Acxelは相補的な2つのユニットから構成されている: ユーザ・インタフェースを提供するグラフィック・タブレット “Grapher”と、分析/再合成用ハードウェアの入ったラック “Solitary—— である。標準構成では256オシレータ (8ポリフォニック)、最大構成では1024オシレータ (32ポリフォニック)である。 Grapherは、32×64要素のマトリックス型タッチパネル (計2048個のLED付き導電センサー) 訳注: と英数字2行の蛍光表示管 を備えており、これは画面表示にLCDCRTを使った他のシステムと異なる特徴となっている。Acxelにおける全てのデータ表示とデータ入力の多くは、この革新的なグラフィック・デバイス経由で行われる。(なお先行機種Technos 16πシンセサイザーのキーボード部パネルにも、(少数ながら)同様なデバイスが搭載されている)

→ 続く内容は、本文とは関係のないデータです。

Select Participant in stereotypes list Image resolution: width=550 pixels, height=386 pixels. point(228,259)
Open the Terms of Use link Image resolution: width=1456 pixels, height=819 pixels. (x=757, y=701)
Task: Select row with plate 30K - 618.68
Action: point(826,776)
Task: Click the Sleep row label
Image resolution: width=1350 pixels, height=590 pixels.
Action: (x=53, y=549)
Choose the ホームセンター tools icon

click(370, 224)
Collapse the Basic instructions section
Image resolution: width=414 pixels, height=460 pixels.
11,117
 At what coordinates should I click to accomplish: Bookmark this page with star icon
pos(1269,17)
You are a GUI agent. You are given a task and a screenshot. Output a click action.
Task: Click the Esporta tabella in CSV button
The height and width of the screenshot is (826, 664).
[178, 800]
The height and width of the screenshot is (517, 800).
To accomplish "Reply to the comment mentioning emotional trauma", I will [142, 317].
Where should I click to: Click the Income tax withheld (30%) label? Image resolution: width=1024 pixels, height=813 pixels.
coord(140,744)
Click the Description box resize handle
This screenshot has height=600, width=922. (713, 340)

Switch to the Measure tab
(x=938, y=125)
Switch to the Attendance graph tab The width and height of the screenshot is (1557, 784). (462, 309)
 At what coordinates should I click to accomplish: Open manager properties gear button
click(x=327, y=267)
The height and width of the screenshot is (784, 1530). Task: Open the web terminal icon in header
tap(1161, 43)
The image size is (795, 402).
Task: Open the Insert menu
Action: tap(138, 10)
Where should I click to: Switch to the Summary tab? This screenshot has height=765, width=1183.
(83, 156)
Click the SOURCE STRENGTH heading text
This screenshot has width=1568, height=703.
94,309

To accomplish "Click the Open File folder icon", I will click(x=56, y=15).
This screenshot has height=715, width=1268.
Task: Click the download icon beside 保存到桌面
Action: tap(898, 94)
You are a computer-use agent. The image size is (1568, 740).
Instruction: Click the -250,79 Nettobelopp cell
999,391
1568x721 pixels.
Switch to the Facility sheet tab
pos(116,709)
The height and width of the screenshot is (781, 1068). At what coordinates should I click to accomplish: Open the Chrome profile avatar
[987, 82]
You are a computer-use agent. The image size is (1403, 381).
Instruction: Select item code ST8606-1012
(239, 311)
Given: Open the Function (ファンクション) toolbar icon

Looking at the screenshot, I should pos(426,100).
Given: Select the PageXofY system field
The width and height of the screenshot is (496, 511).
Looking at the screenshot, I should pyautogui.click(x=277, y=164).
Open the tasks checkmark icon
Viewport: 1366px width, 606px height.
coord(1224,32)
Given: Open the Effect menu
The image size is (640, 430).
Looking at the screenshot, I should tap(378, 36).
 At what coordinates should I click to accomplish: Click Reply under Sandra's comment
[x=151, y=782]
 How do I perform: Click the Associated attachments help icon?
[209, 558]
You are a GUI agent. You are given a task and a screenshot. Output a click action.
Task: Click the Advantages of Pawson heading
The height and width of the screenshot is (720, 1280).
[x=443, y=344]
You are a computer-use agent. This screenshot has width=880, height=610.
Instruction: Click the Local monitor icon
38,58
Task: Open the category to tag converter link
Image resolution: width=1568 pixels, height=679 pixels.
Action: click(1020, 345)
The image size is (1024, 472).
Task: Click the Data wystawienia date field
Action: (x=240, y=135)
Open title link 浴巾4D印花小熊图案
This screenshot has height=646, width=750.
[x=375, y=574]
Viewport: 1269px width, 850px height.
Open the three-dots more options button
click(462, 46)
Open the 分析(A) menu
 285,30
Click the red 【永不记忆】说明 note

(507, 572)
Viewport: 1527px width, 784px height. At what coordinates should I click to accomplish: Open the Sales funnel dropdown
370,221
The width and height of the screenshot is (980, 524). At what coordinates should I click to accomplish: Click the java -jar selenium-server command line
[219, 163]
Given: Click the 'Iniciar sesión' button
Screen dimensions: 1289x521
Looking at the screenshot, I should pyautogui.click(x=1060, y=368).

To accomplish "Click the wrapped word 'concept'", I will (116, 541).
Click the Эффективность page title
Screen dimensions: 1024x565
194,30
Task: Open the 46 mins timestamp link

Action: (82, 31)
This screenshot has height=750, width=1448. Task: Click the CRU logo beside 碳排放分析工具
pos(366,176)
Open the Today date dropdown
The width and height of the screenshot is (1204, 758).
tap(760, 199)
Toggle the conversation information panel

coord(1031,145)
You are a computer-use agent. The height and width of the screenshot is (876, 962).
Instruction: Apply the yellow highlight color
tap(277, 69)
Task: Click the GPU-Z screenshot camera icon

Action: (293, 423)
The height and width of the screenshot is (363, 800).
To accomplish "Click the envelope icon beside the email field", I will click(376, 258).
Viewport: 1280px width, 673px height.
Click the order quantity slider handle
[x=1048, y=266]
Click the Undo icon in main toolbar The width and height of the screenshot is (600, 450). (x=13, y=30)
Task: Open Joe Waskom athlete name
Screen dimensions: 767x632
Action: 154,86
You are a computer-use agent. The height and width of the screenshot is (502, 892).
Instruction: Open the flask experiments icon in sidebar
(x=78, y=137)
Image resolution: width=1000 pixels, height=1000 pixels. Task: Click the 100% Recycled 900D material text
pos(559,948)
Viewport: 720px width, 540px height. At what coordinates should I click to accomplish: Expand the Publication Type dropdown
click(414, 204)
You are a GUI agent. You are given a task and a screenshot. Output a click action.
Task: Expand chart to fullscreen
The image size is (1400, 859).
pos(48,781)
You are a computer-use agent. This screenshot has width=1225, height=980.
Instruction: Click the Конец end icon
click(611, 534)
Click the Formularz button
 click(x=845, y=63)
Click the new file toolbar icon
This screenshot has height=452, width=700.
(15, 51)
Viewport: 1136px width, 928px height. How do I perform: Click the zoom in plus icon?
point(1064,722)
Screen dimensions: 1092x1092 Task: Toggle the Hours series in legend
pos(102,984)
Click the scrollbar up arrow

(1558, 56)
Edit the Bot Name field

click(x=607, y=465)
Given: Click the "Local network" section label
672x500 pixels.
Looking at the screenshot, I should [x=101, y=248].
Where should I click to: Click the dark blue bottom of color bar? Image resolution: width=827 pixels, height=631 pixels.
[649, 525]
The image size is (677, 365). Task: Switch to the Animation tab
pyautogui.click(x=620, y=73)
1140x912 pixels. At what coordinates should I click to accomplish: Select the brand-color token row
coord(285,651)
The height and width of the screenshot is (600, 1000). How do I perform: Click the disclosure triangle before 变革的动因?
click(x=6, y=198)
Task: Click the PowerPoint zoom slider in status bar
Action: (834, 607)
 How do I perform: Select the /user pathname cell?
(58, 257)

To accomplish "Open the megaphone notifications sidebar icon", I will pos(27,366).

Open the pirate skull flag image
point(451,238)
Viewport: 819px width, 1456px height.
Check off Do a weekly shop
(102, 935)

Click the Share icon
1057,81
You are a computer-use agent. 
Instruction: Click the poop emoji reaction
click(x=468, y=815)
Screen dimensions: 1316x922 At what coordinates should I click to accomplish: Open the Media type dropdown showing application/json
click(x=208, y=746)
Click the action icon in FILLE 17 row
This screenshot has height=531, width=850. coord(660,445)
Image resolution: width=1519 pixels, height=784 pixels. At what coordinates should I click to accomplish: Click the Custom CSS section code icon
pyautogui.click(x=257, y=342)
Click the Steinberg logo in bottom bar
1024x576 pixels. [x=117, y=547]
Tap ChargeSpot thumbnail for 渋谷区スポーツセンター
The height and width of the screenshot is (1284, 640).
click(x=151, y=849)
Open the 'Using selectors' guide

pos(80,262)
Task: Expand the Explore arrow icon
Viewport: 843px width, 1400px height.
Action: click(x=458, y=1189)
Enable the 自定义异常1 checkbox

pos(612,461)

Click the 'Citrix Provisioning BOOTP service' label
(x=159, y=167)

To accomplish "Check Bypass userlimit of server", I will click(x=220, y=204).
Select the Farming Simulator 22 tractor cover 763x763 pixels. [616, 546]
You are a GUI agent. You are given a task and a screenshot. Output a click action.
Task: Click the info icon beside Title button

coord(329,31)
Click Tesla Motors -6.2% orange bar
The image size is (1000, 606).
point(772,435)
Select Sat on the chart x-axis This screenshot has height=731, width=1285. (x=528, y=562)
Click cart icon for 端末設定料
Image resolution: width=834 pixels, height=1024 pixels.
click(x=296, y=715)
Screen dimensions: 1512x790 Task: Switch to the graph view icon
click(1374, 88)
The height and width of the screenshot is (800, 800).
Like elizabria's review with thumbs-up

Acxelの販売期間は1989–92年だったが、価格の高さと操作の難しさが原因で、メインストリームの支持を得る事ができず商業的に成功できなかった。この結果、Acxelは今では極めてレア (1989–92年に39台出荷[1]) でオブスキュアで高価になっている。Acxelリシンセサイザーはその野心にも関わらず、従来のサンプラーを置き換える事ができなかった。しかしながらAcxelの革新的コンセプトは、現代的な加算分析/再合成型のリシンセサイザー —— たとえば VirSyn CubeCamel Audio Cameleon 5000 —— にその面影を見る事ができる。

動作[編集]

Technos Acxelは、音を分析して再合成を行なうリシンセサイザー (分析/再合成型シンセサイザー) であり、記録された音をそのまま再生するサンプラーとは方式が異なる。通常のサンプラーはA/Dコンバータを使って、連続的に変化するアナログ信号をディジタル・データに変換してそのまま記録し、後でそのまま再生する。他方Acxelは任意の音の複雑な倍音構造を扱う前提で、フーリエ変換で音を有限個の正弦波の組に分解し、個々の正弦波を変更して音を根本的に作り変え、複数の正弦波オシレータを使った加算合成で新しい音を再合成 (re-synthèse) する。 AcxelPierre Guilmetteが発明し、操作設計 (operational design) はTechnos創業者Nil Parentが実現し、前述の二人と他のパートナー達が所有・経営する企業Technosでシステムが開発された。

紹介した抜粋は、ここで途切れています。